Le brent a oscillé entre 72,48 $ le baril (premier creux signalé) et 76,30 $ (dernier relevé), tandis que le WTI a glissé de près de 70 $ à 72,43 $ selon les différents rapports. Cette chute de plus d’un pour‑cent a placé les deux références près de leurs plus bas niveaux depuis quatre mois.
Les données de suivi indiquent qu’environ 80 navires ont traversé le détroit depuis le premier round de pourparlers à Genève, contre plus de 100 navires quotidiens avant le conflit. Des supertankers autrefois bloqués ont quitté le golfe, mais le volume transporté reste estimé à 6‑7 millions de barils par jour, bien en dessous du débit habituel de 20 millions. L’Organisation maritime internationale a lancé une opération d’évacuation pour plus de 11 000 marins retenus dans la zone.

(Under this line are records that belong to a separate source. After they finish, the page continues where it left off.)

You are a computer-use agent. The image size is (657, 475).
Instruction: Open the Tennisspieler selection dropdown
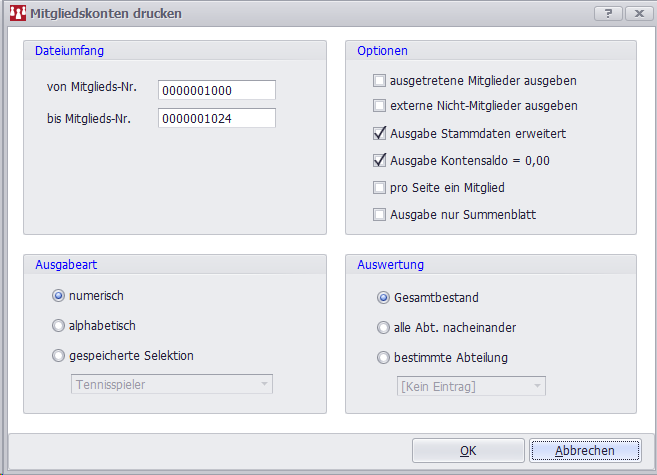tap(171, 384)
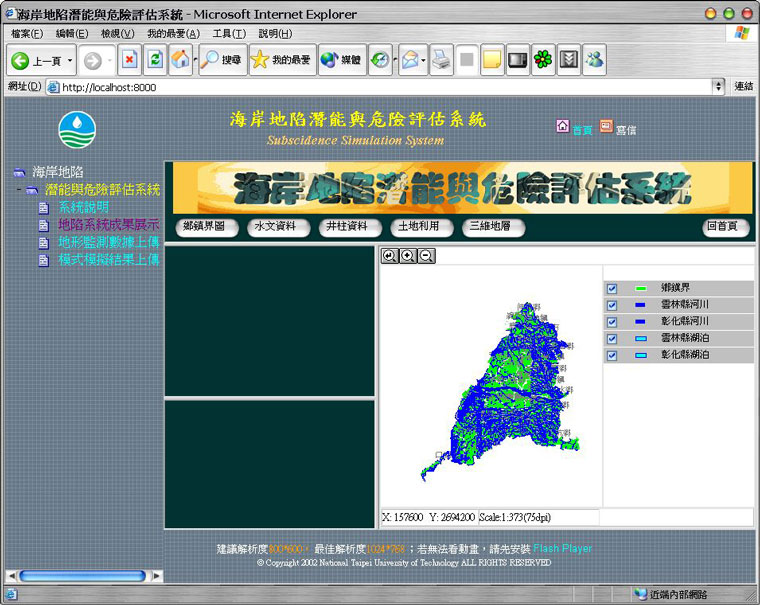The height and width of the screenshot is (605, 760).
Task: Collapse the 潛能與危險評估系統 tree node
Action: coord(18,190)
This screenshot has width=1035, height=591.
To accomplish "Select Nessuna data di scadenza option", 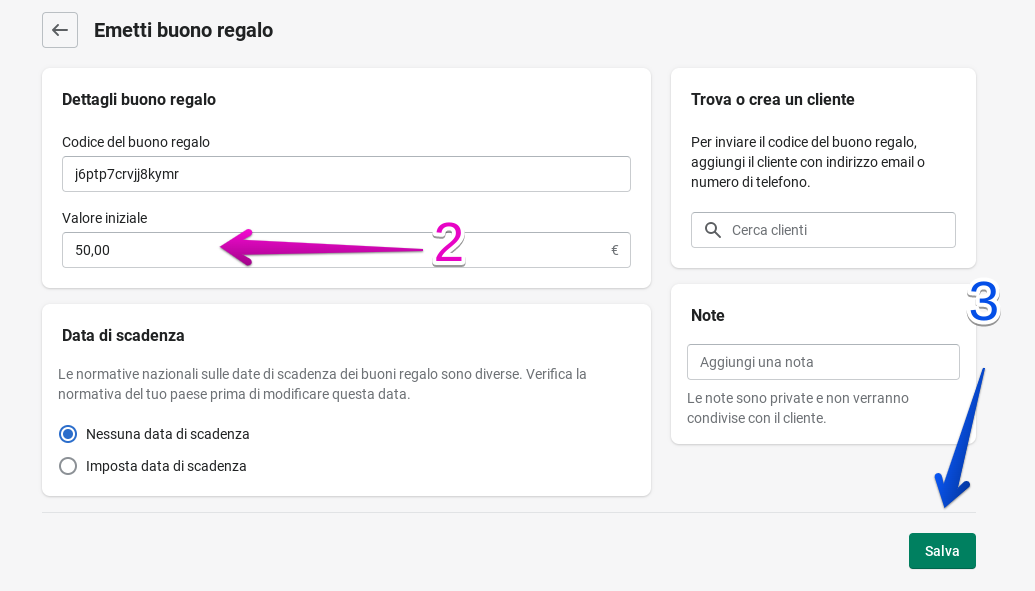I will coord(68,434).
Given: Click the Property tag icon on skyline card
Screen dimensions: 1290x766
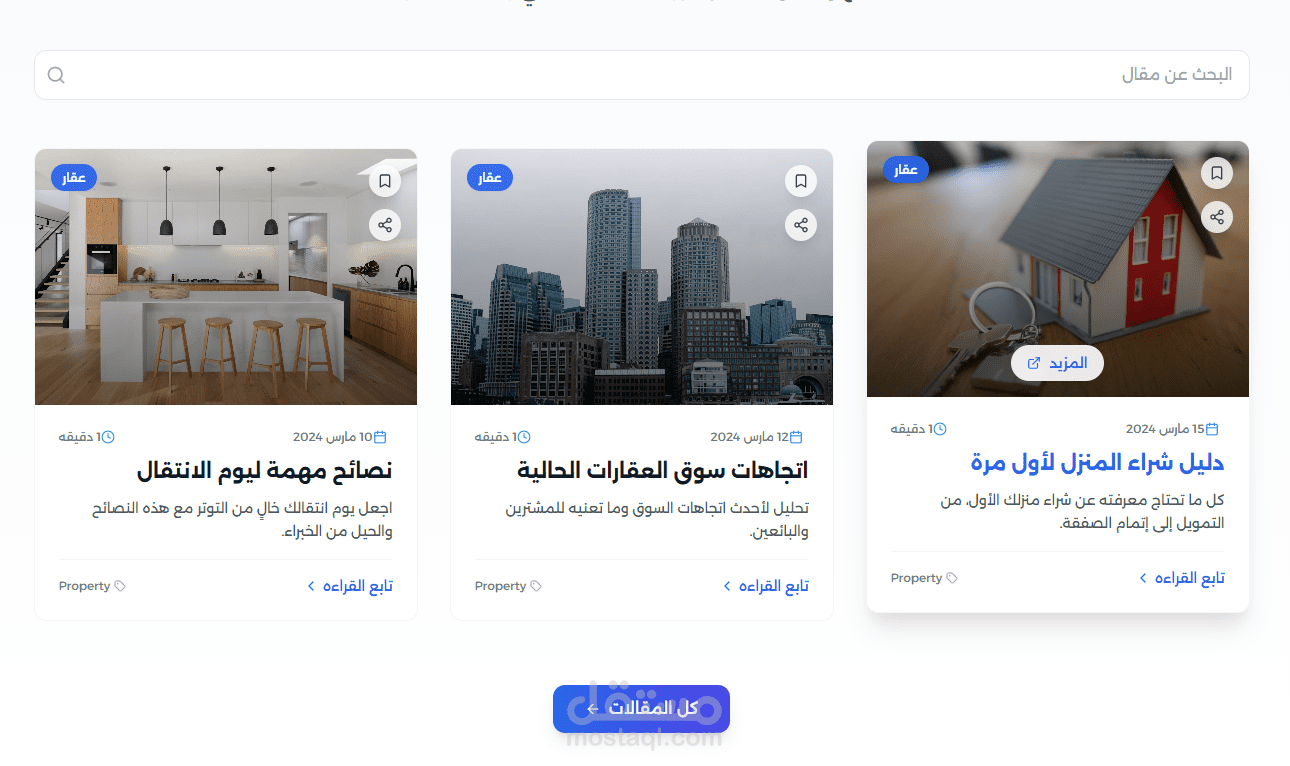Looking at the screenshot, I should coord(536,586).
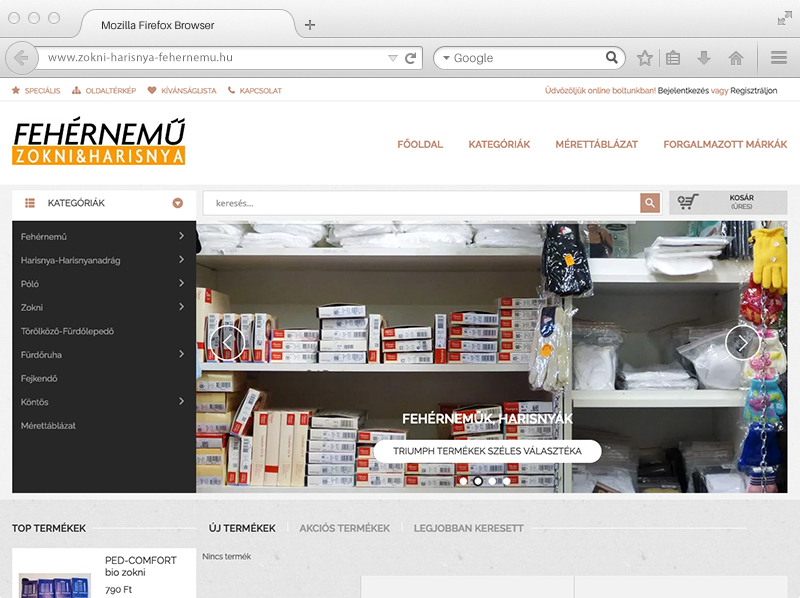Expand the Fehérnemű category
800x598 pixels.
click(181, 236)
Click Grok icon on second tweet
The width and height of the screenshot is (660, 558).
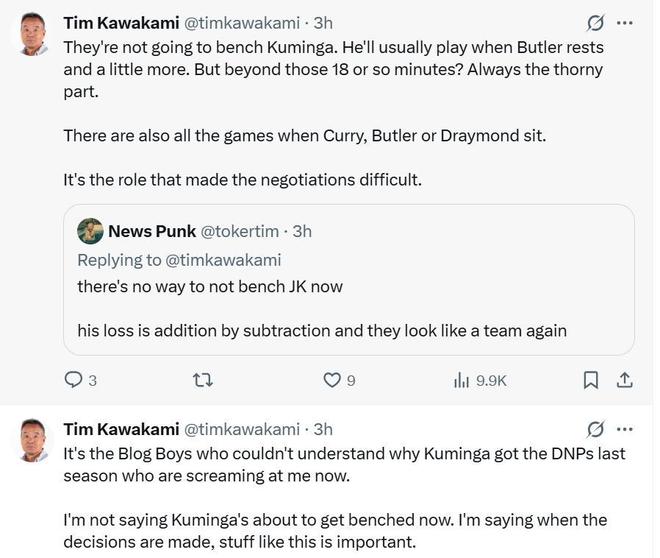coord(595,429)
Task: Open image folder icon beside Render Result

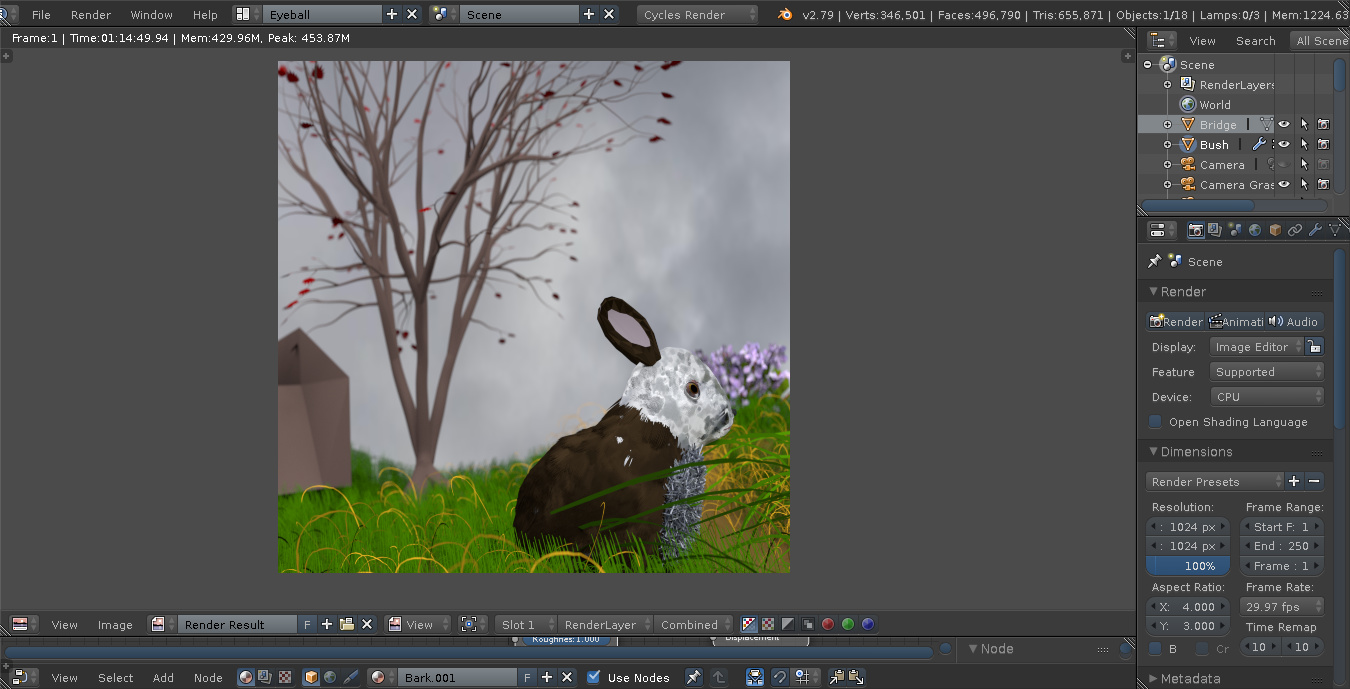Action: click(347, 624)
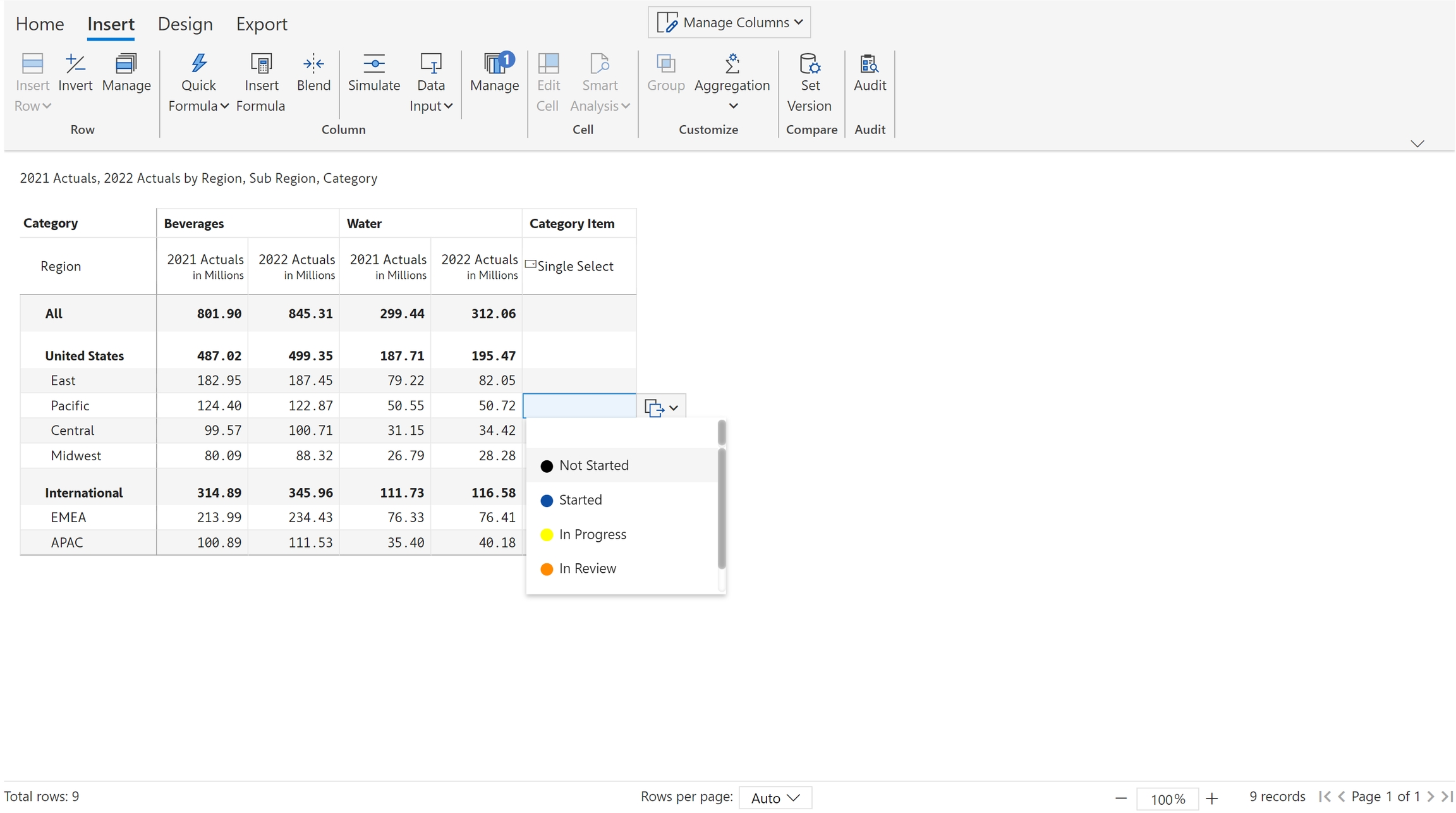This screenshot has width=1456, height=813.
Task: Open the Manage Columns dropdown
Action: 729,23
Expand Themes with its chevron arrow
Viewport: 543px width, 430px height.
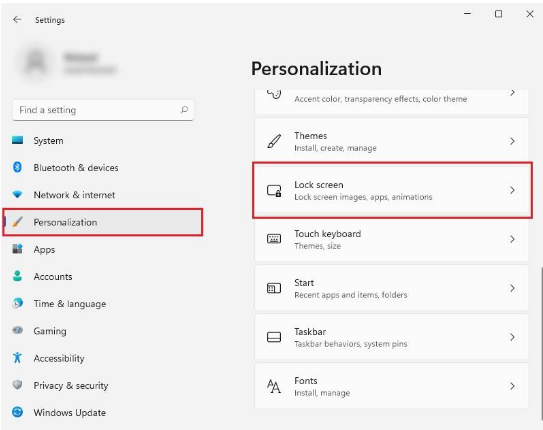512,141
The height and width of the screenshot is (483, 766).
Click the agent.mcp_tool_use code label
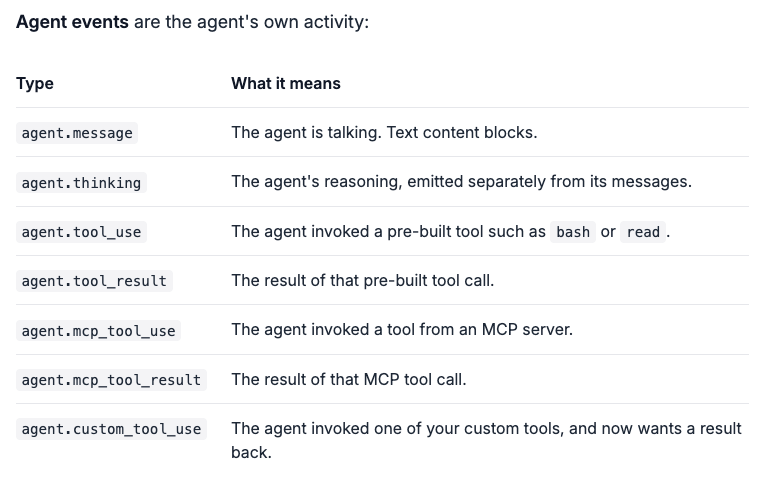coord(98,331)
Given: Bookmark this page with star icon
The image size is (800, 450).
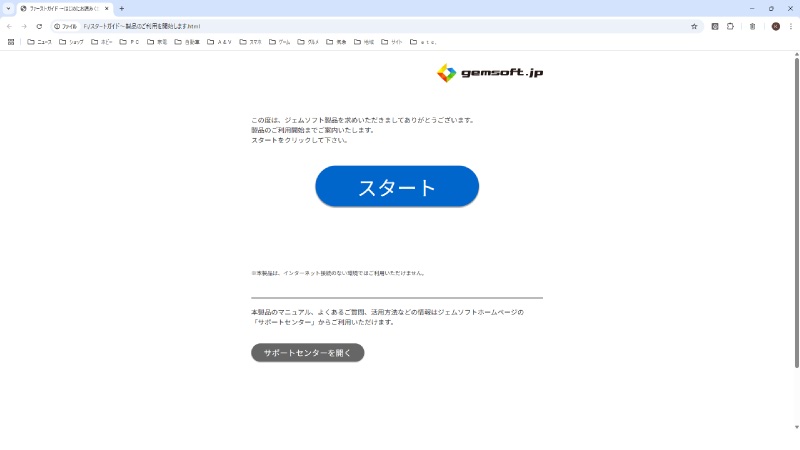Looking at the screenshot, I should pos(694,26).
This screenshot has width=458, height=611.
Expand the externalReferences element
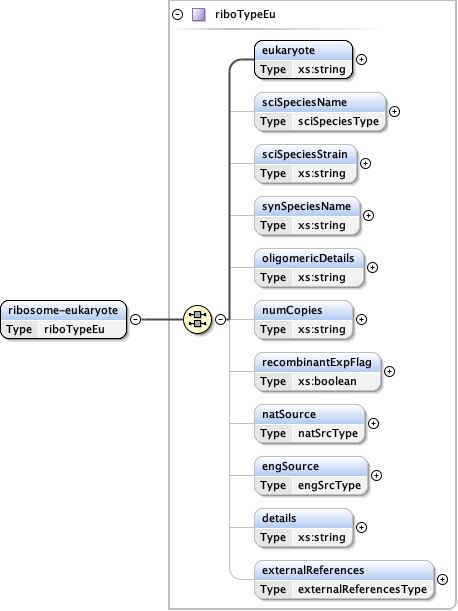click(442, 579)
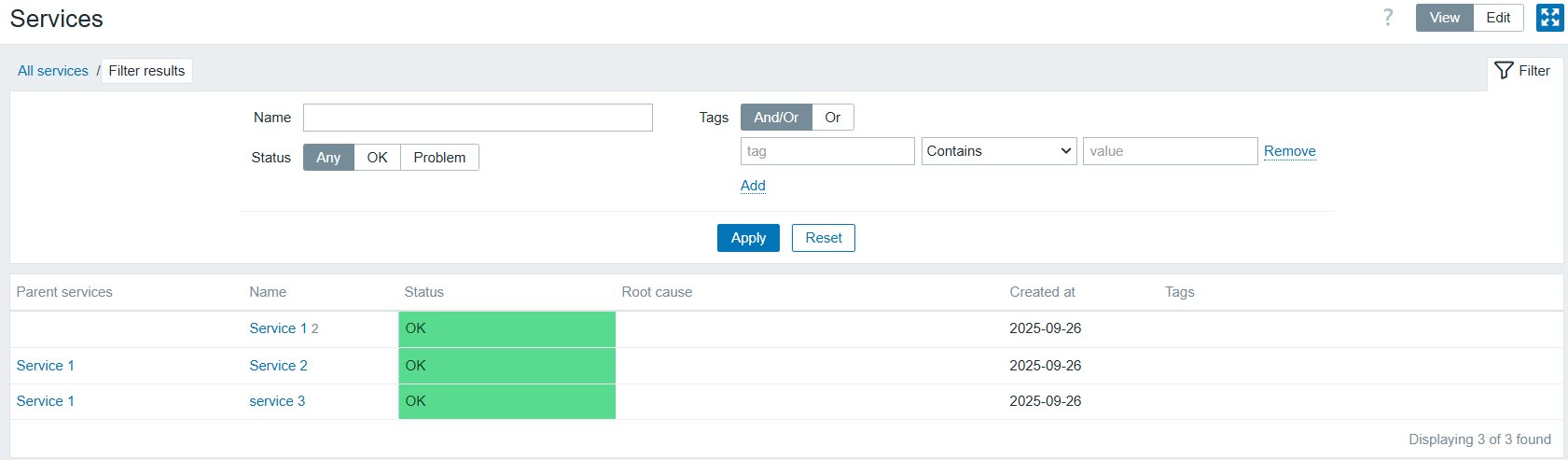Click the Filter results breadcrumb
Screen dimensions: 1568x460
coord(146,71)
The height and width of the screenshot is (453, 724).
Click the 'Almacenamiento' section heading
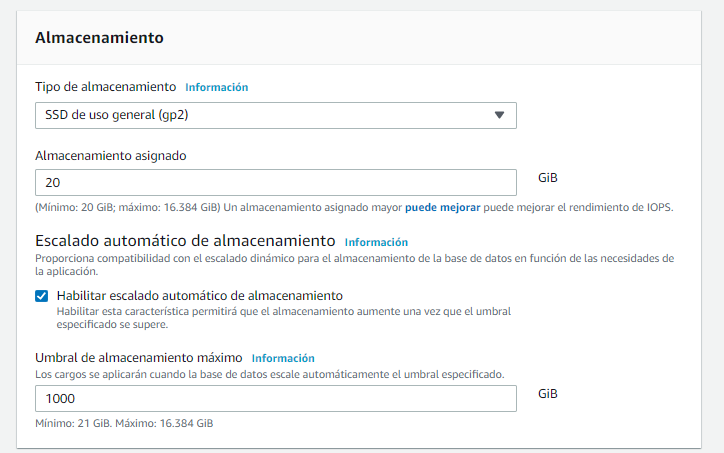[99, 37]
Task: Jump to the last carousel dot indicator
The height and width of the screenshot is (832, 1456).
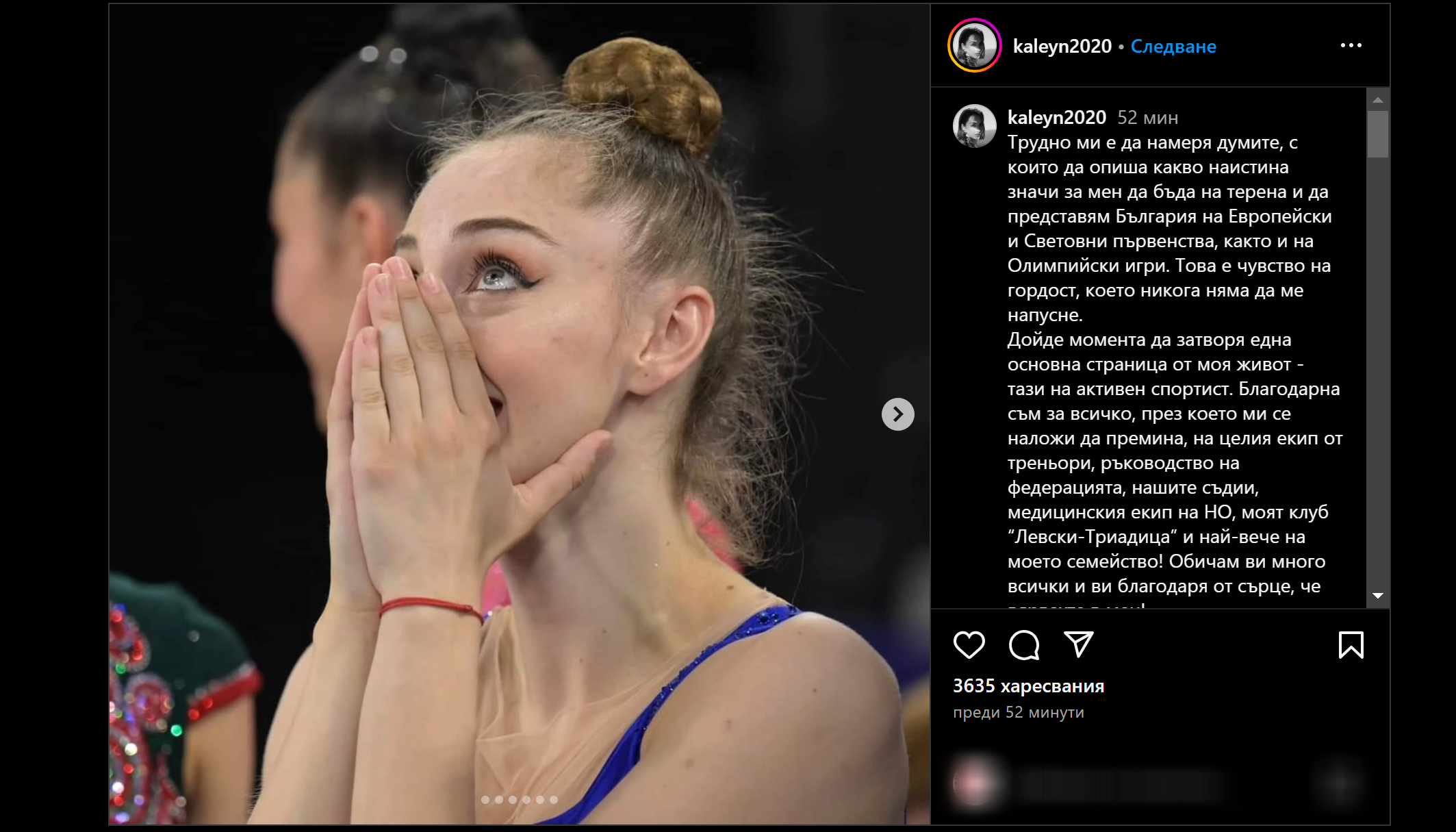Action: pos(554,800)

Les États‑Unis ont accordé une dérogation de sanctions de 60 jours permettant à l’Iran d’exporter du brut jusqu’en août, ce qui a renforcé les attentes d’une offre accrue. Le président Donald Trump a ordonné une enquête sur les majors du pétrole, les accusant de « gouging » des conducteurs, tandis que l’American Petroleum Institute rappelle que les prix à la pompe ne suivent pas toujours le cours du brut. Au Royaume‑Uni, le régulateur de la concurrence a conclu qu’il n’y avait aucune preuve généralisée de pratiques abusives.
Conflit de datation : Source 1 indique que le protocole a été signé le 17 juin, alors que Source 3 mentionne le 18 juin pour la signature par Donald Trump et Masoud Pezeshkian. Les deux sources confirment toutefois l’existence d’un accord de 60 jours.
La conjoncture montre que la normalisation progressive du trafic dans le détroit d’Hormuz continue de soutenir la baisse du pétrole, mais les volumes restent bien inférieurs aux niveaux d’avant‑guerre.